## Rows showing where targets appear
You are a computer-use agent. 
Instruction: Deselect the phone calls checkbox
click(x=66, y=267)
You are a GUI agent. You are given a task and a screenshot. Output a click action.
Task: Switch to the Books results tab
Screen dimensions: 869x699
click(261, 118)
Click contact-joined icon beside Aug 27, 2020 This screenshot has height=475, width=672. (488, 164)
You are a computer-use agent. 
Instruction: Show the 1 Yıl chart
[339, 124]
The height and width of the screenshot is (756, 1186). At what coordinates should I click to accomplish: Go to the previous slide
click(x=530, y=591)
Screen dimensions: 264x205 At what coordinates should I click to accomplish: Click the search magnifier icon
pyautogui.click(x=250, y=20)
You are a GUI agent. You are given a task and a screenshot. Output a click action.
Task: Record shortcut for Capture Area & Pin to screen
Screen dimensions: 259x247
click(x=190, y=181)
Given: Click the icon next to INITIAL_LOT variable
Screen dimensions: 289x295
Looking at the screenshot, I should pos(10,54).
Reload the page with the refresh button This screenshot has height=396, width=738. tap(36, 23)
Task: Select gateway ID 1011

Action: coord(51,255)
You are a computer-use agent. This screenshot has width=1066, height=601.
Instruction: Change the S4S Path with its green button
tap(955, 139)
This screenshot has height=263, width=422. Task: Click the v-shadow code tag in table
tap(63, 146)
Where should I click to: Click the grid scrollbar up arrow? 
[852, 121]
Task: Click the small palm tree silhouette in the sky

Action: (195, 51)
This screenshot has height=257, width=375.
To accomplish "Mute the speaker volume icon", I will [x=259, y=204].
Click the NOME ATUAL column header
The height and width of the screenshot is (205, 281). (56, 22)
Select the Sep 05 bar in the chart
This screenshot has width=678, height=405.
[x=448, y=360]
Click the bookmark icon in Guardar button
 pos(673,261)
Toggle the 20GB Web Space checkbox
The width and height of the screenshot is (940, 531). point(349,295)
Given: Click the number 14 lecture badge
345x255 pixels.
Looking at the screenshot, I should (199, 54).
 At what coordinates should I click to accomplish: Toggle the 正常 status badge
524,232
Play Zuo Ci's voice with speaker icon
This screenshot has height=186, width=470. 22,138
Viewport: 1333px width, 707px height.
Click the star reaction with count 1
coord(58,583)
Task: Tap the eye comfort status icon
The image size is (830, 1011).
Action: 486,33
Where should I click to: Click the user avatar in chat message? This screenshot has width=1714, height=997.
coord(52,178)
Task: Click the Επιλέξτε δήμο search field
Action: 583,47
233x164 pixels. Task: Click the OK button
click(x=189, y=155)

## Requirements
Copy out, word for word, the part of the listing that opens with the line containing "Toggle the 20GB Web Space checkbox" and closes with the final line of the listing.

## Exercise response
Toggle the 20GB Web Space checkbox
The width and height of the screenshot is (940, 531). point(349,295)
Given: Click the number 14 lecture badge
345x255 pixels.
Looking at the screenshot, I should (199, 54).
 At what coordinates should I click to accomplish: Toggle the 正常 status badge
524,232
Play Zuo Ci's voice with speaker icon
This screenshot has height=186, width=470. 22,138
Viewport: 1333px width, 707px height.
Click the star reaction with count 1
coord(58,583)
Task: Tap the eye comfort status icon
The image size is (830, 1011).
Action: 486,33
Where should I click to: Click the user avatar in chat message? This screenshot has width=1714, height=997.
coord(52,178)
Task: Click the Επιλέξτε δήμο search field
Action: 583,47
233x164 pixels. Task: Click the OK button
click(x=189, y=155)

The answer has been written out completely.